San Daniele Prosciutto to Wear RFID Seal of Authenticity

By Rhea Wessel

Producers of the region's air-cured ham want to use passive 13.56 MHz RFID tags to protect their brand, tracking the supply chain from slaughterhouse to retailer.

Consorzio del Prosciutto di San Daniele, a consortium of ham producers based in the northeastern Italian city of San Daniele del Friuli, has completed the first phases of an RFID-based pilot designed to track the production of prosciutto and verify its authenticity. The group plans to expand tests of the passive RFID system over the next 12 months, eventually requiring its members to adopt the technology.

Founded in 1961, Consorzio del Prosciutto consists of 29 companies that produce the air-cured ham, as well as more than 5,000 pig breeders and 131 slaughterhouses. Altogether, the members produce 37 million kilos (36,400 tons) of the prosciutto per year.


The consortium has completed the first phases of an RFID-based pilot designed to track the production of prosciutto and verify its authenticity, from slaughterhouse to retailer.



Although San Daniele ham is a trademark protected in 51 countries and registered with the European Union's Protected Designation of Origin (PDO) system, counterfeit versions do turn up, though no statistics are currently available. The main reason the consortium hired consultants to design and test the RFID system was to create a method for verifying a ham's authenticity. The group, however, also sought a way to increase its ongoing efforts to ensure that producers comply with health and hygiene standards. Toward this goal, the consortium eventually hopes to use RFID to track the entire production process, from the time pigs arrive at the slaughterhouse until the prosciutto is sent to warehouses and retail stores.

"We want to protect the consumer so that each person knows the story of each ham through RFID, including when the pig was born and details about its life and death," says Paola Visentin, a spokeswoman for Softwork, the company that designed and tested the system. Softwork functions as an integrator, but its main business is as a distributor of RFID technology. For instance, the company serves as the Italian representative of German reader maker Feig Electronic.

The project began with a feasibility study in late 2005. The first test of the system, conducted in 2006, focused on tracking and authenticating ham at the start of the production process at two factories in San Daniele. Tags were applied manually at the smaller factory, and both manually and automatically at the larger facility.

Throughout 2007, the consortium reviewed the test results and performed a feasibility study to explore the use of RFID throughout the production line, with tags read at each step in the process, including salting, cleaning, trimming, washing, maturing, deboning, pressing and slicing. In 2008, the consortium intends to introduce step-by-step tests of the system during various production phases.

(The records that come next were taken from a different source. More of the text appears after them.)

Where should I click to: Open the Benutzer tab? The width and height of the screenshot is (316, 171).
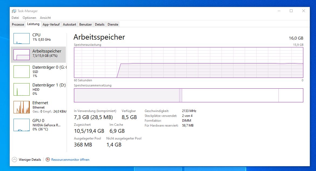click(86, 25)
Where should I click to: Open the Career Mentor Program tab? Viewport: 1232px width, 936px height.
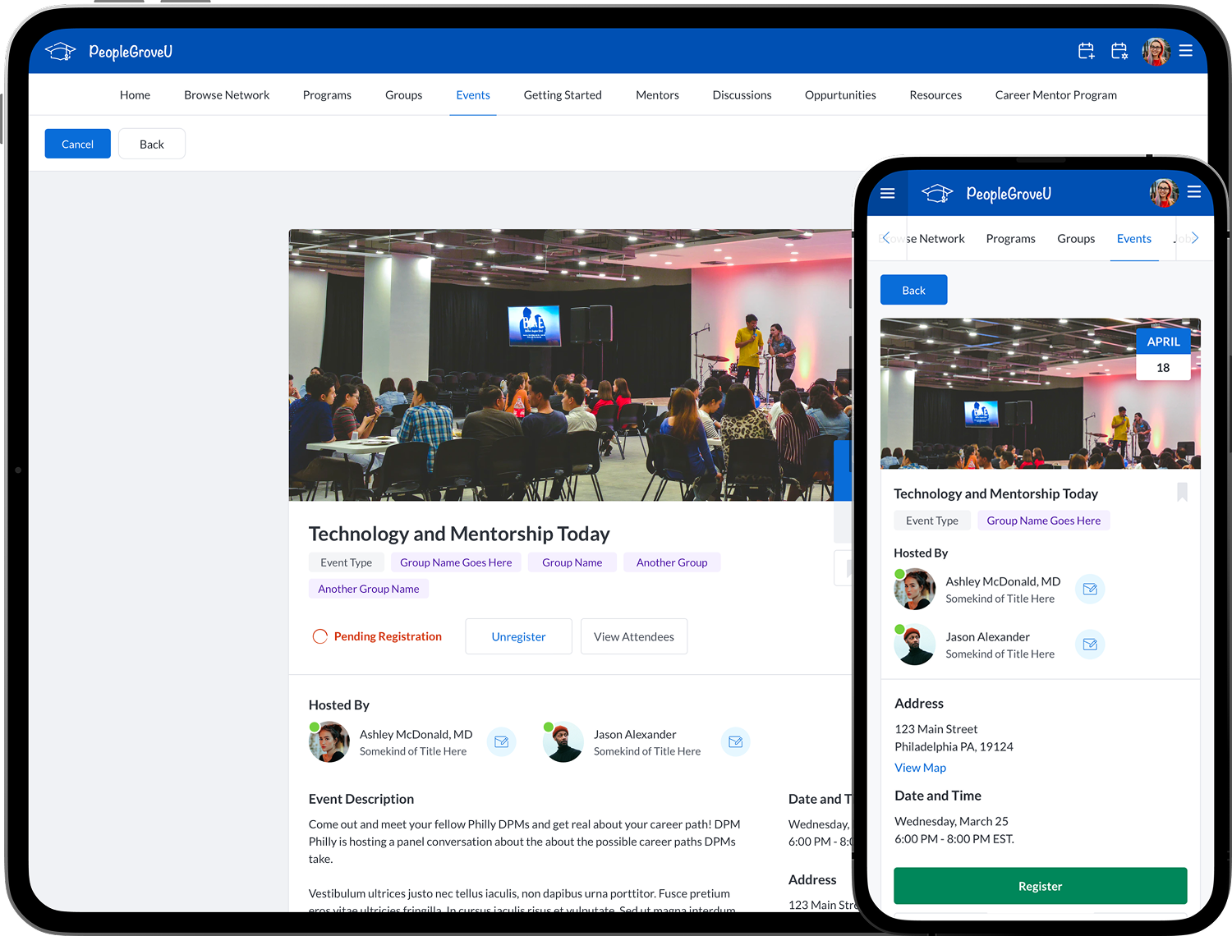(1055, 95)
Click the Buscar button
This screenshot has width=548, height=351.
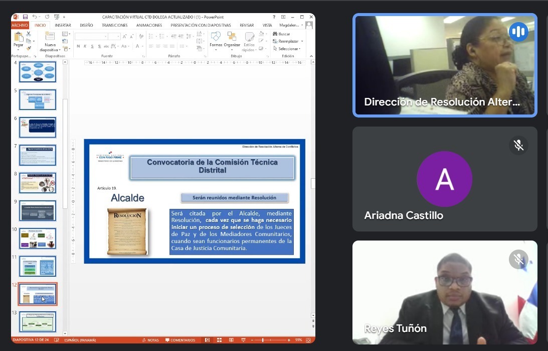281,34
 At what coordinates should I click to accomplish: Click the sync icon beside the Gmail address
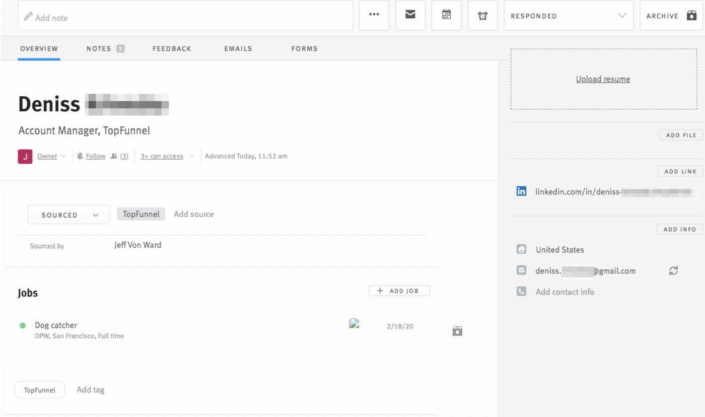pyautogui.click(x=674, y=270)
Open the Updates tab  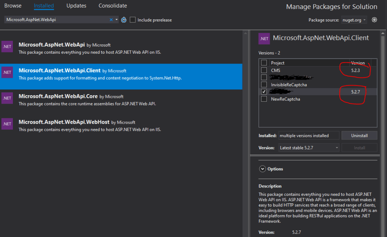pos(76,6)
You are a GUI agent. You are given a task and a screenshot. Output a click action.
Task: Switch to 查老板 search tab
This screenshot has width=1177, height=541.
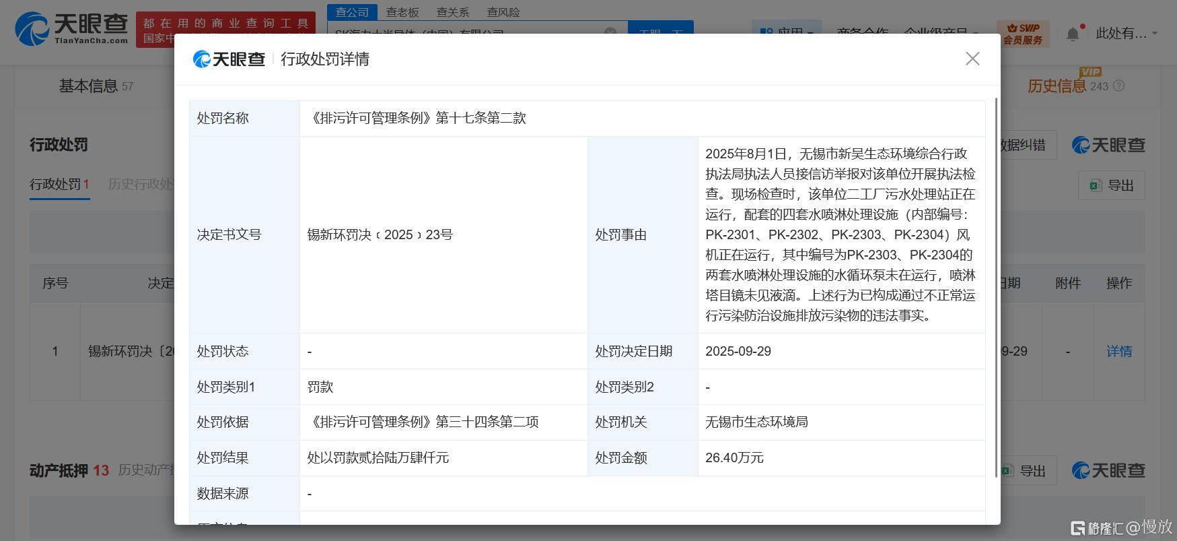[x=402, y=12]
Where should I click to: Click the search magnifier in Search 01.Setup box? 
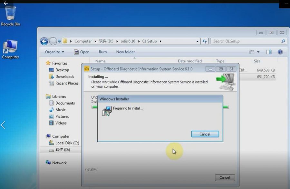click(x=283, y=41)
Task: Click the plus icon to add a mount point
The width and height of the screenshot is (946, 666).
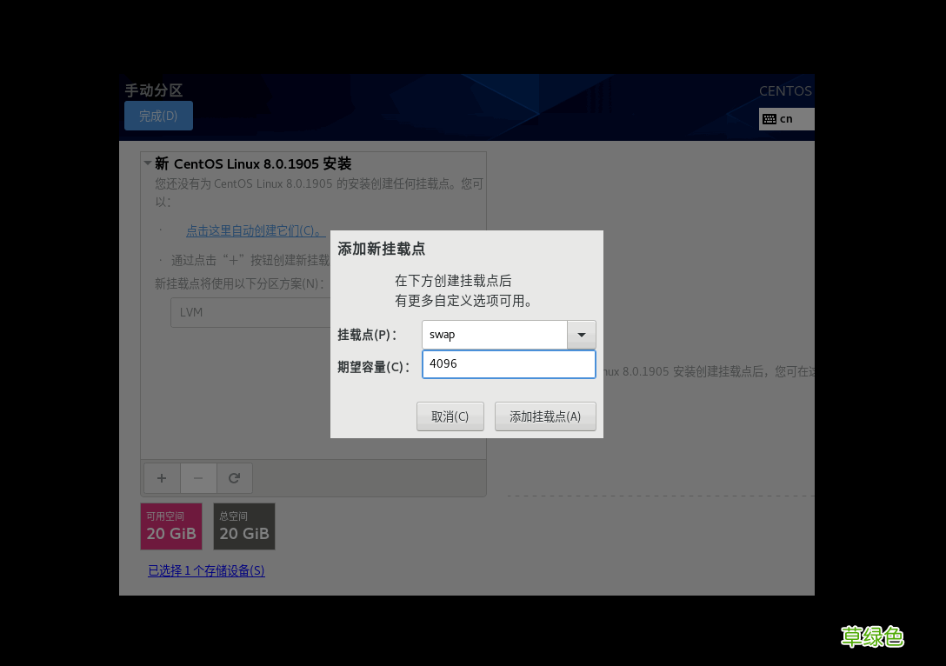Action: pos(161,477)
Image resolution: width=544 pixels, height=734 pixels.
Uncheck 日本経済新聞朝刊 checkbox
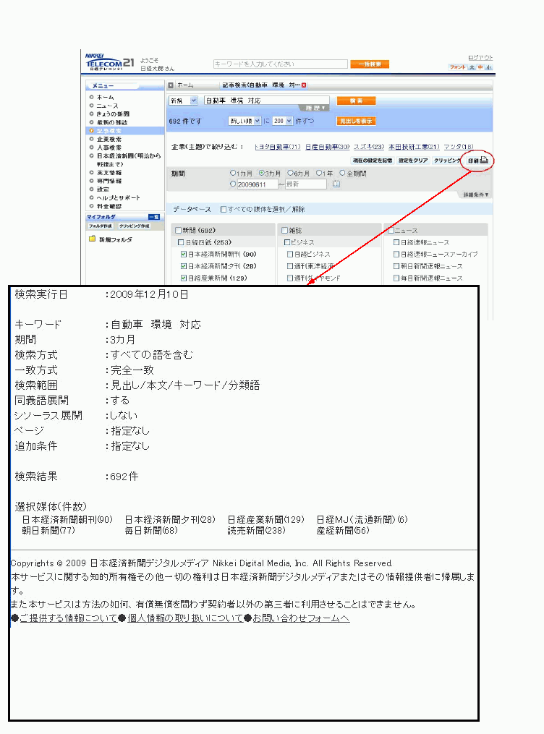[x=183, y=255]
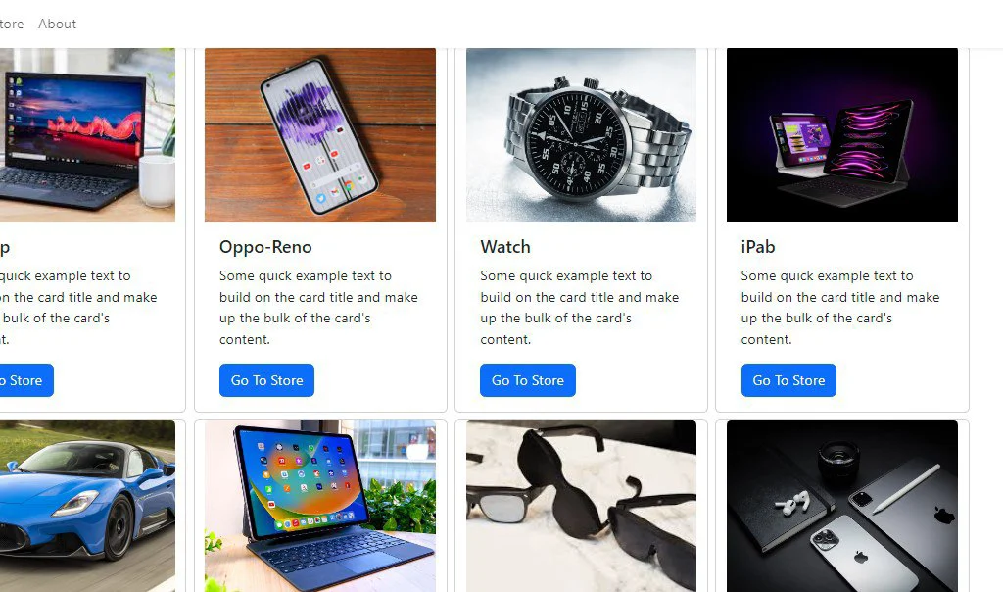1003x592 pixels.
Task: Select the iPab tablets product image
Action: (841, 135)
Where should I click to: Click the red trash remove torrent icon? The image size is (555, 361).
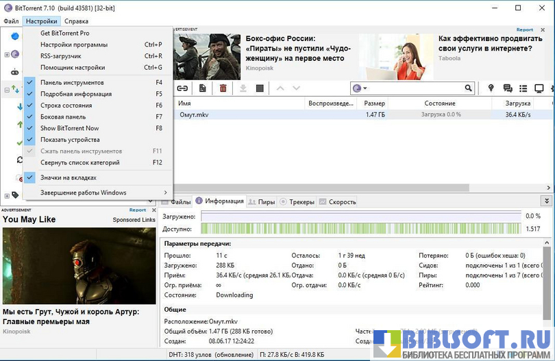(x=223, y=88)

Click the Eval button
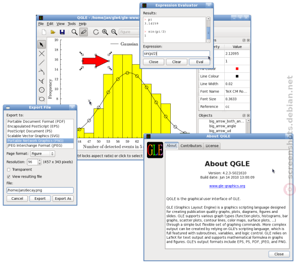pyautogui.click(x=200, y=62)
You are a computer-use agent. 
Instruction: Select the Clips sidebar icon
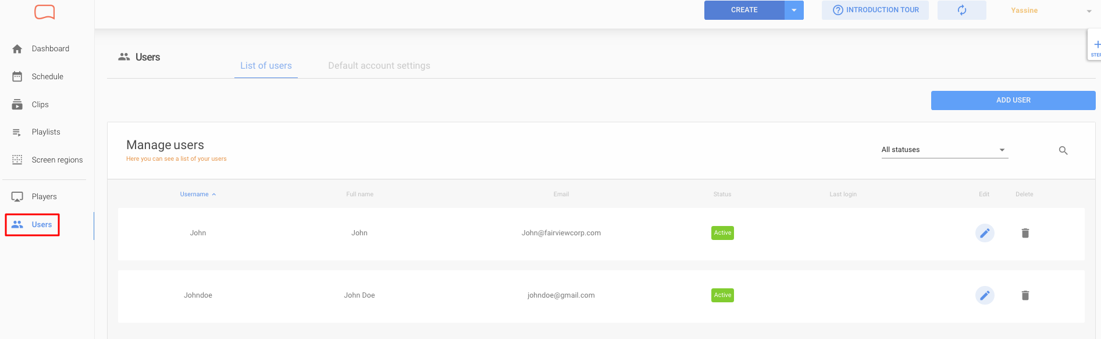click(40, 104)
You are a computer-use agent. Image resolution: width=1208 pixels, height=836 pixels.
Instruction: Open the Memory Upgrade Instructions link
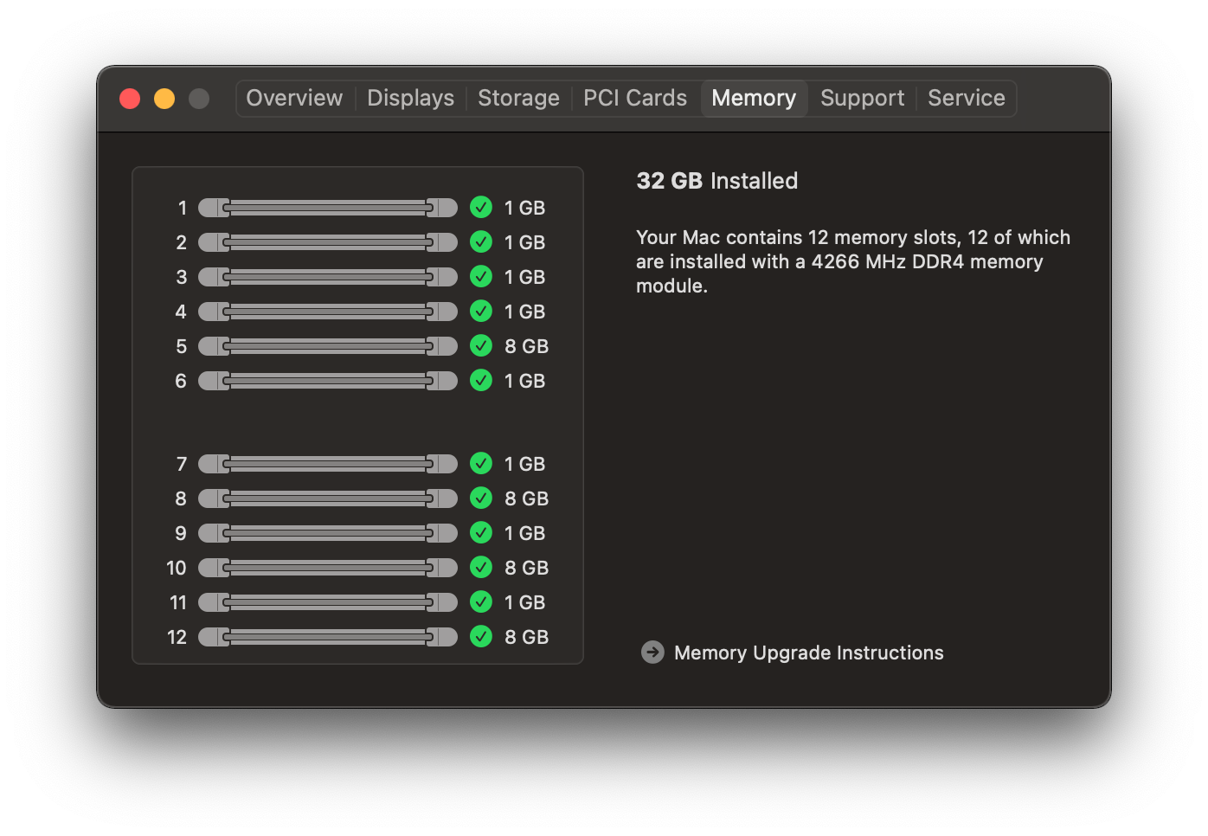tap(808, 653)
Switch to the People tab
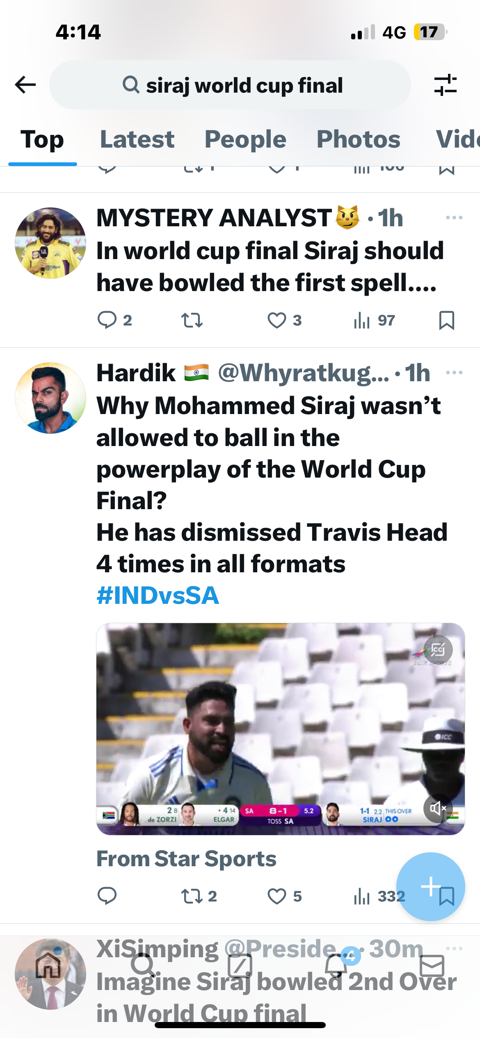This screenshot has width=480, height=1038. [x=245, y=139]
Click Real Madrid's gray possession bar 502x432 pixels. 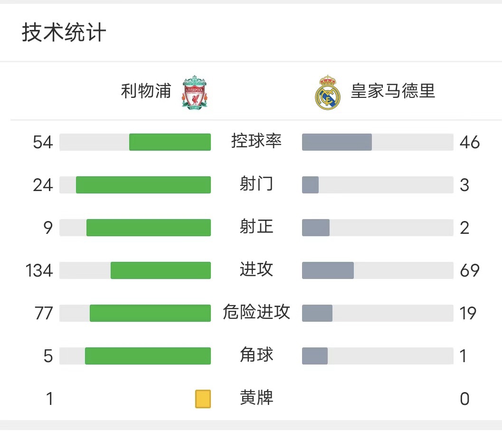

During the 2006 testing, operators at the smaller factory placed an RFID tag on each ham after it was weighed and sent through initial quality checks shortly after arriving at the factory. The tags were then read with a handheld interrogator. At the larger factory, Softwork used a specially designed machine to insert the tag so it did not deeply pierce the flesh. The machine, mounted on a conveyor belt, contains a Feig proximity interrogator to read the tags.

The custom-designed, rivet-shaped, passive 13.56 MHz RFID tag contains an LRI 64 chip from STMicroelectronics and complies with the ISO 15693 standard. Each tag is encoded only with a unique ID number that is linked, in a database, with other information, such as the pig's birth date and dietary history, as well as a regional breeding code. The database is maintained by the Istituto Nord Est Qualità (INEQ)—the North-East Quality Institute—an independent quality-control body based in San Daniele del Friuli.

During the expanded tests, the second tag reading will be conducted when the ham is salted. "The reading of the RFID tag after salting, as well as in the whole production process, helps us reliably trace and control the production, since each step has to meet precise criteria," says Paolo Bevacqua, Softwork's technical manager for the project.

Once the system is fully developed and tested, each consortium member will be required to implement it. The exact configuration will vary from plant to plant, depending on a particular factory's size. Once the technology is fully deployed, the consortium is expected to use about 4 million tags annually.

If a ham is to be sold whole, the tag can remain on the leg, to be discarded by the consumer. If the meat is sold sliced, information from the RFID tag is printed on an adhesive label placed on the back of the packaging or box used for delivery. Visentin says the system will cost ham producers an average of €50,000 ($73,000) each.